The installer-ui is written in JavaScript and is executed in the browser, so any log messages that it generates can be displayed in the browser's JavaScript console.

Installer service

Normally the installer-ui-service is configured to write its logs into /var/log/ardana_installer/installer-server.log. This location is controlled by the DEFAULT.log_file config setting.

As a fallback, any output that is not logged into the logfile will be written to stdout or stderr, which is viewable with journalctl as root, e.g. journalctl -b 0 -u installer-server as root. There should typically be very little that would percolate down to this journal.

Ardana service

Normally the ardana service is configured to write its logs into /var/log/ardana-service/ardana-service.log. This location is controlled by the DEFAULT.log_file config setting.

As a fallback, any output that is not logged into the logfile will be written to stdout or stderr, which is viewable with journalctl as root, e.g. journalctl -b 0 -u ardana-server as root. There should typically be very little that would percolate down to this journal.

High level architecture

All of the following components run on the lifecycle-manager node:

Note that this diagram was created using Dia, and the source for this diagram is contained within this wiki (you have to clone this wiki locally in order to be able to edit it)
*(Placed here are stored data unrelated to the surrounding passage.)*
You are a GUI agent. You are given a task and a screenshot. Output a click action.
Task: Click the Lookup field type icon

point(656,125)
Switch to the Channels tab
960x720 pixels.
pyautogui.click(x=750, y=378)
The components in this diagram are:

  • Installer User Interface

    This user interface is written in JavaScript using the ReactJS library, and the code is executed in the user's browser. The code, along with index.html, is served up by the Installer Server.

    The source code is in https://github.com/ArdanaCLM/ardana-installer-ui.

  • Ardana Service

    The primary purpose of this service is to provide a REST API for manipulating the input model and launching Ansible playbooks and the configuration processor. As playbooks are being executed, the Ardana Service captures logs and events and streams them in real-time to the User Interface using SocketIO. Although its main client is the installer UI, the Ardana Service is not part of the installer; it is registered as a service in keystone and is also used by the Operations Console. This service will therefore remain running throughout the lifetime of the cloud even when the installer UI has been stopped or uninstalled.

    This service runs by default on port 9085, and this is controlled by the flask.port config setting.

    This service is written in Python and runs under Flask. The source code is in gerrit and also mirrored to https://github.com/ArdanaCLM/ardana-service. The API documentaion for this service can be programatically generated by using the docs target to tox.

  • Installer Server

    Beyond serving up the installer UI JavaScript, the purposes of this service is to service as a mediator between the UI and the Ardana Service and to provide additional services to the installer, such as interfacing with HPE OneView and SUSE Manager for automatic discovery.

    This service runs by default on port 3000, and this is controlled by the flask.port config setting.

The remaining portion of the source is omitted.